Особое внимание следует обратить на то, что А. Любжин пытается внушить своим читателям представление о неподкупности гимназического начальства, подкрепляя это утверждение тем, что «А. П. Чехов, потакая общественному настроению, мог изобразить комическими красками преподавателя древних языков, но он не мог создать образ учителя или директора, берущего взятку» [24]. В качестве еще одного подтверждения названной честности, якобы присущей гимназическому руководству, называет тот факт, что «отсев порядка 40% учеников для гимназии и реального училища был нормой» [25], совершенно забывая при этом про возможность сокращения численности ученического состава не столько за счет ленивых и неспособных к освоению программы, сколько за счет бедных и лишенных возможности на постоянной основе вносить необходимую для обучения денежную плату.
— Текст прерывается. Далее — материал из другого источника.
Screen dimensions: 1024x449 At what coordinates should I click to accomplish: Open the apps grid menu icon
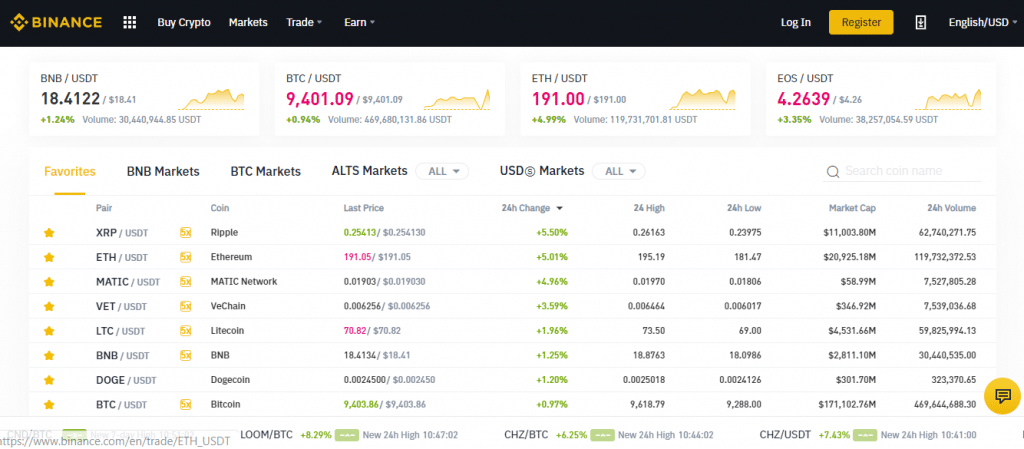tap(129, 22)
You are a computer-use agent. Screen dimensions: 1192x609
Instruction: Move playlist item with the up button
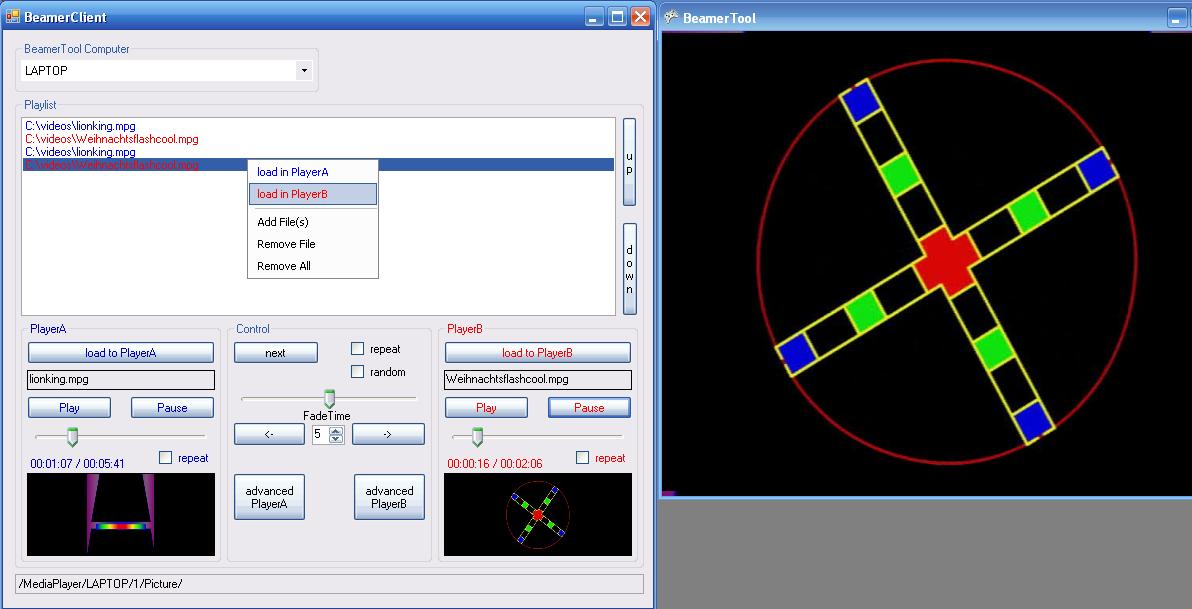629,162
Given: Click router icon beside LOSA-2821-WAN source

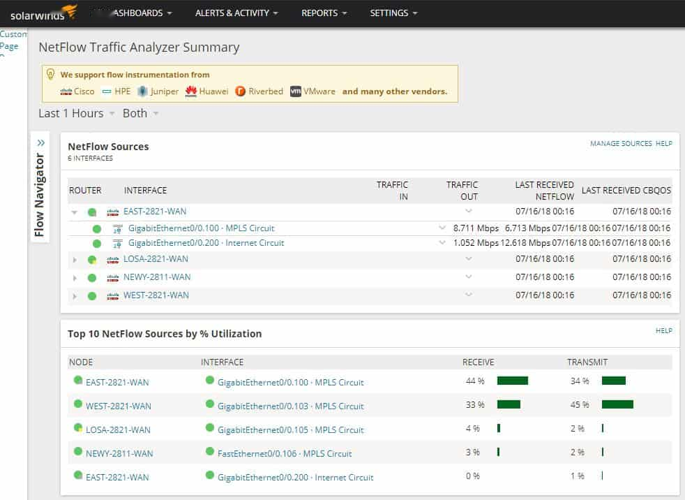Looking at the screenshot, I should tap(113, 260).
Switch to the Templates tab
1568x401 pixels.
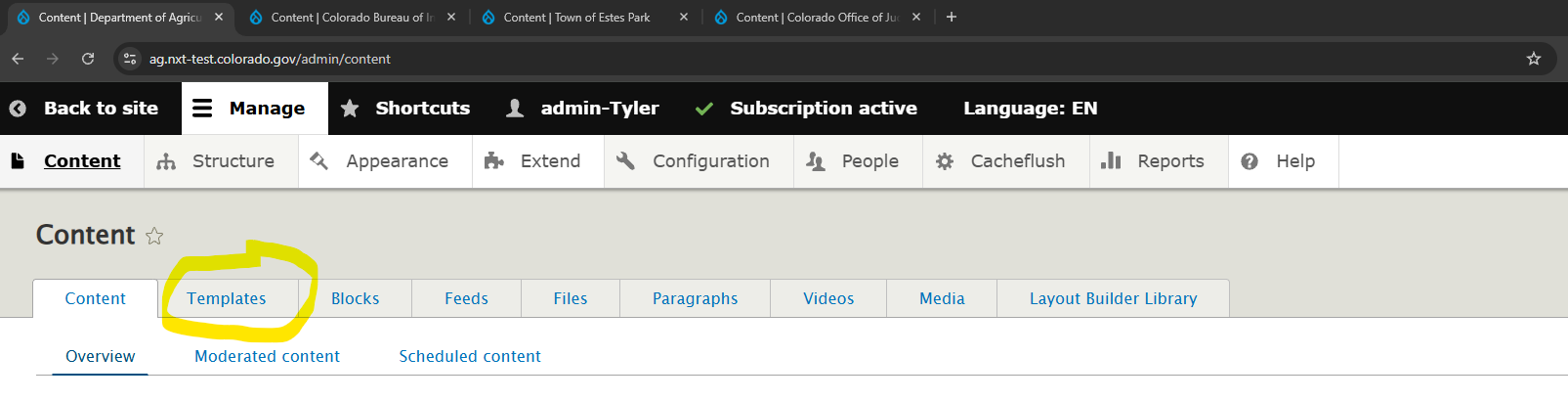tap(227, 298)
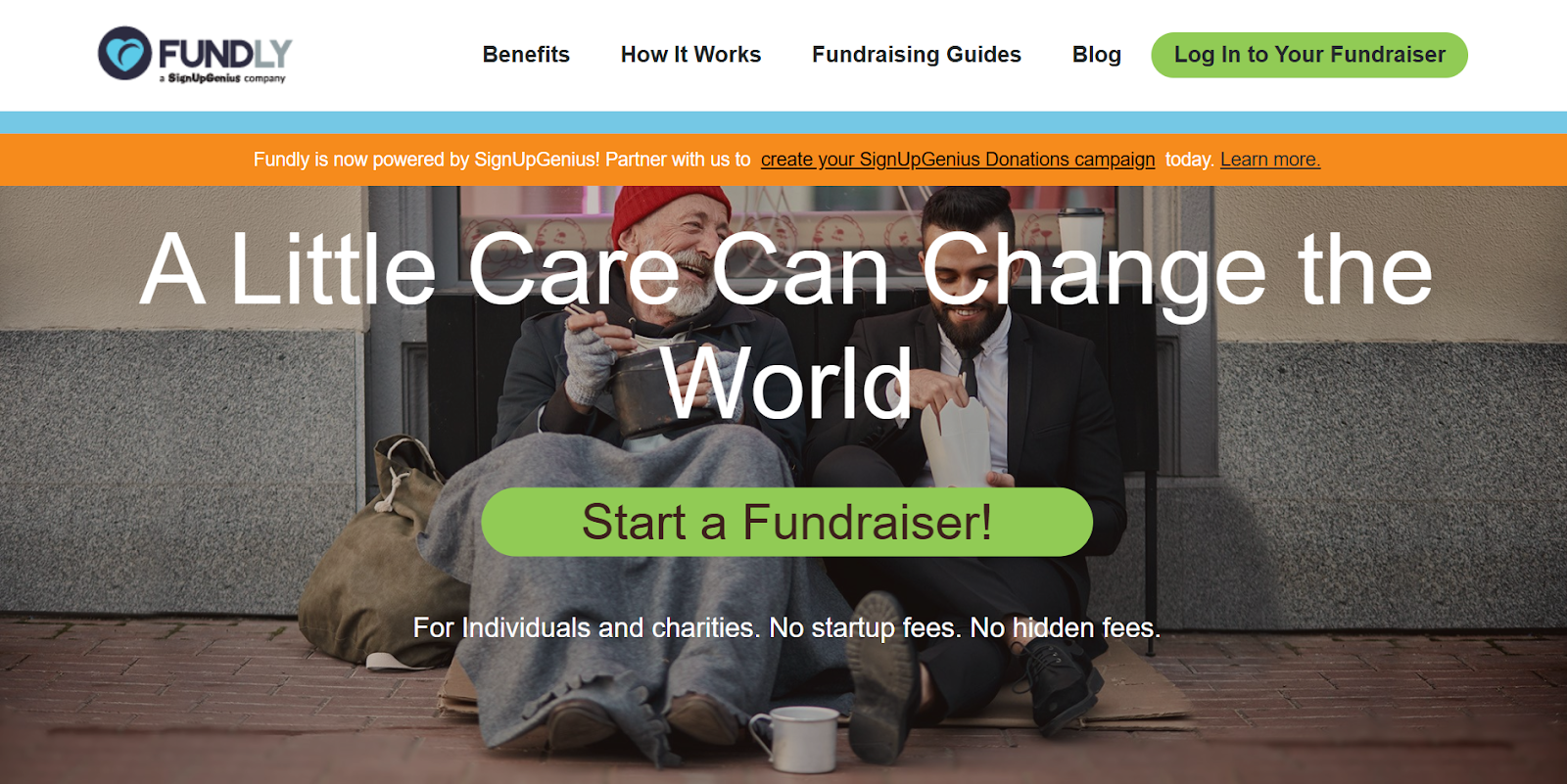Click the light blue strip under navigation
Image resolution: width=1567 pixels, height=784 pixels.
tap(784, 122)
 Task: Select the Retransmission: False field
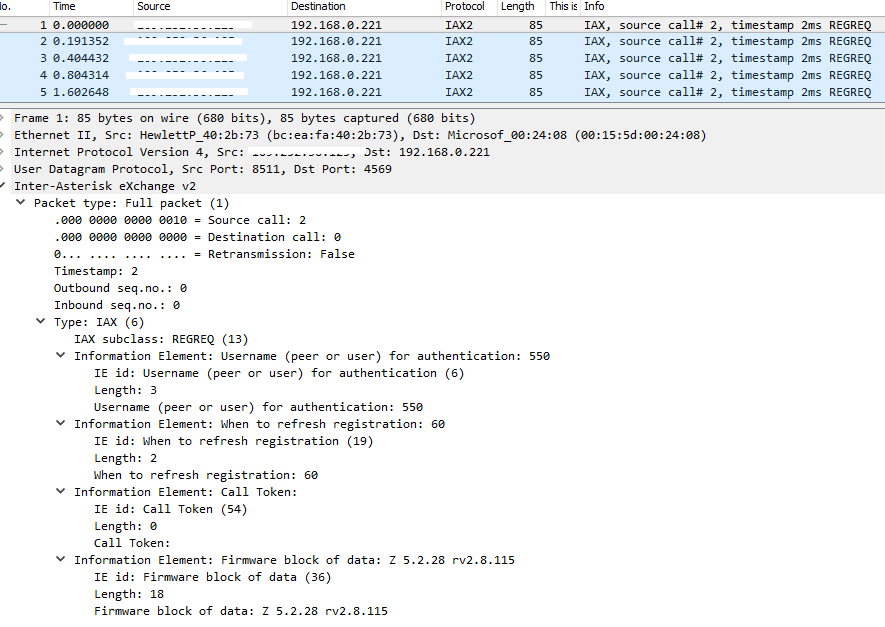pyautogui.click(x=204, y=254)
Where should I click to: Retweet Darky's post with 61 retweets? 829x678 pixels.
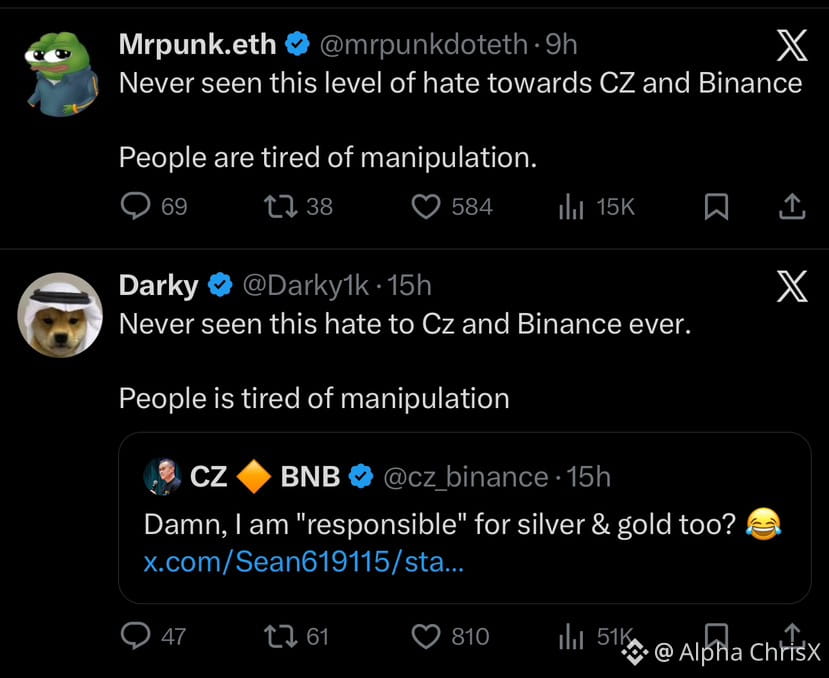point(275,636)
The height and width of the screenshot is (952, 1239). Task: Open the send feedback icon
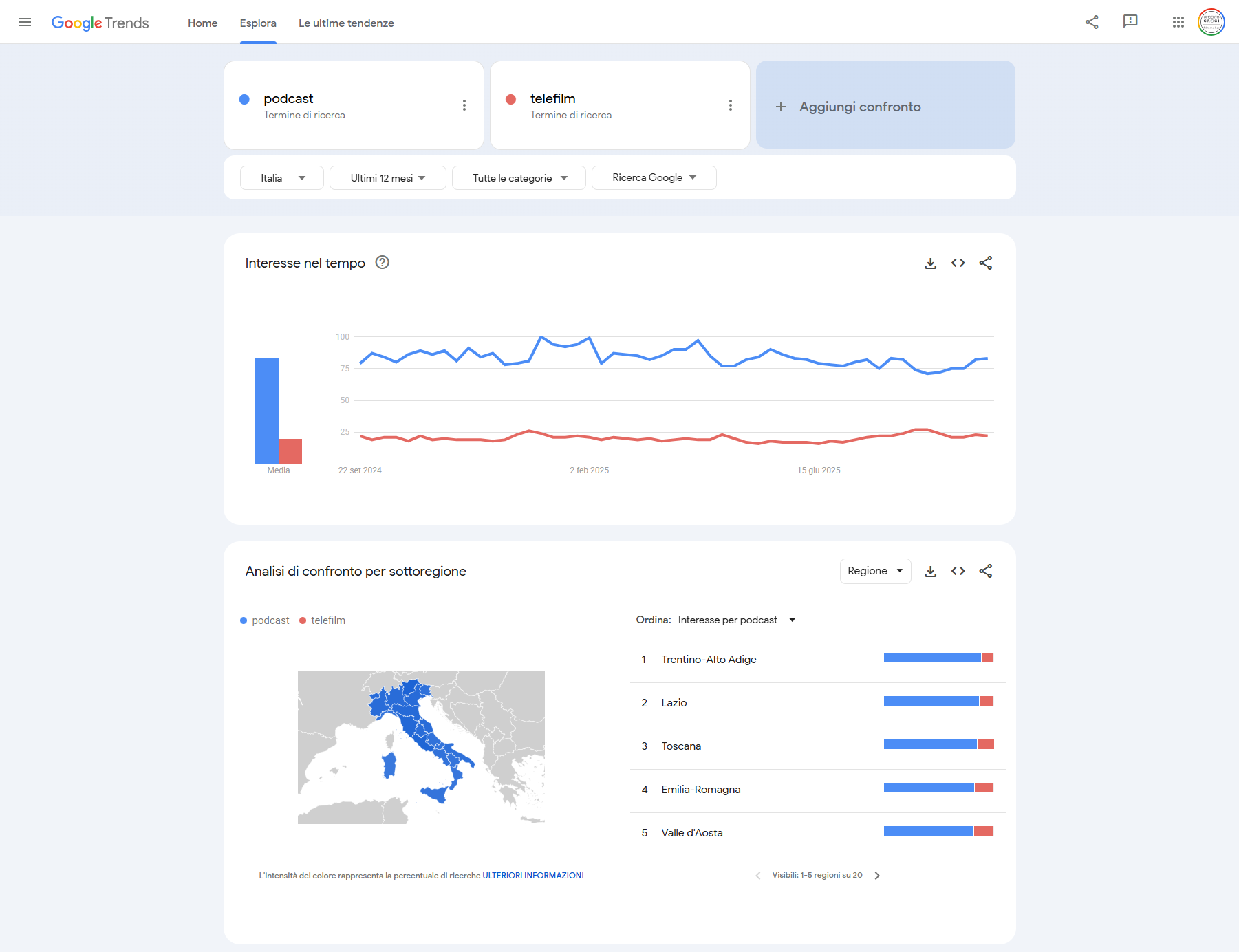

Поскольку же тип классической гимназии являлся в некоторой степени универсальным для европейских стран, то весьма уместной для иллюстрации глубокой коррумпированности таких учебных заведений представляется нижеследующая цитата из мемуаров французского писателя Жюля Валлеса: «Я случайно столкнулся с Леграном. В коллеже он шел классом ниже меня, и мы встречались только во дворе. Он <...> не терпел переводов, сочинений, латинских стихов, греческого языка и философии, питая к ним полнейшее и убежденнейшее презрение. И какое презрение!.. Он никогда не выучил ни одного урока, не приготовил заданного. И в ответ на все упреки не прибегал ни ко лжи, ни к дерзости, а противопоставлял им сон и оцепенение. В продолжение семи лет, каждый раз когда у него спрашивали урок или удивлялись тому, что он ни разу не решил ни одной задачи, Легран не менее удивленно протирал глаза и представлялся как бы только что пробужденным от глубокого сна. Когда учитель, выведенный из терпения, начинал требовать от Леграна точного объяснения, почему тот не выучил урока или не написал сочинения, заданного ему в наказание, то присутствующие становились свидетелями поистине плачевного зрелища: Легран поднимался и, уставившись мутными глазами, с разинутым ртом, смотрел в сторону кафедры, как будто там происходило что-то любопытное, чего он никак не мог понять; он издавал только нечленораздельные звуки, и не было никакой возможности вытянуть из него что-нибудь другое! Во всем этом не было и тени притворства или насмешки. <...> И все-таки он кончил курс; его чуть не каждый день выгоняли из класса, но из сожаления не могли решиться выгнать из коллежа.» [26]. Словом, Алексей Игоревич и сам превосходно знает, что «неспособный „элитарий“, попавший в элитное – уже без кавычек – учебное заведение, является для него разрушительным фактором страшной мощи» [27].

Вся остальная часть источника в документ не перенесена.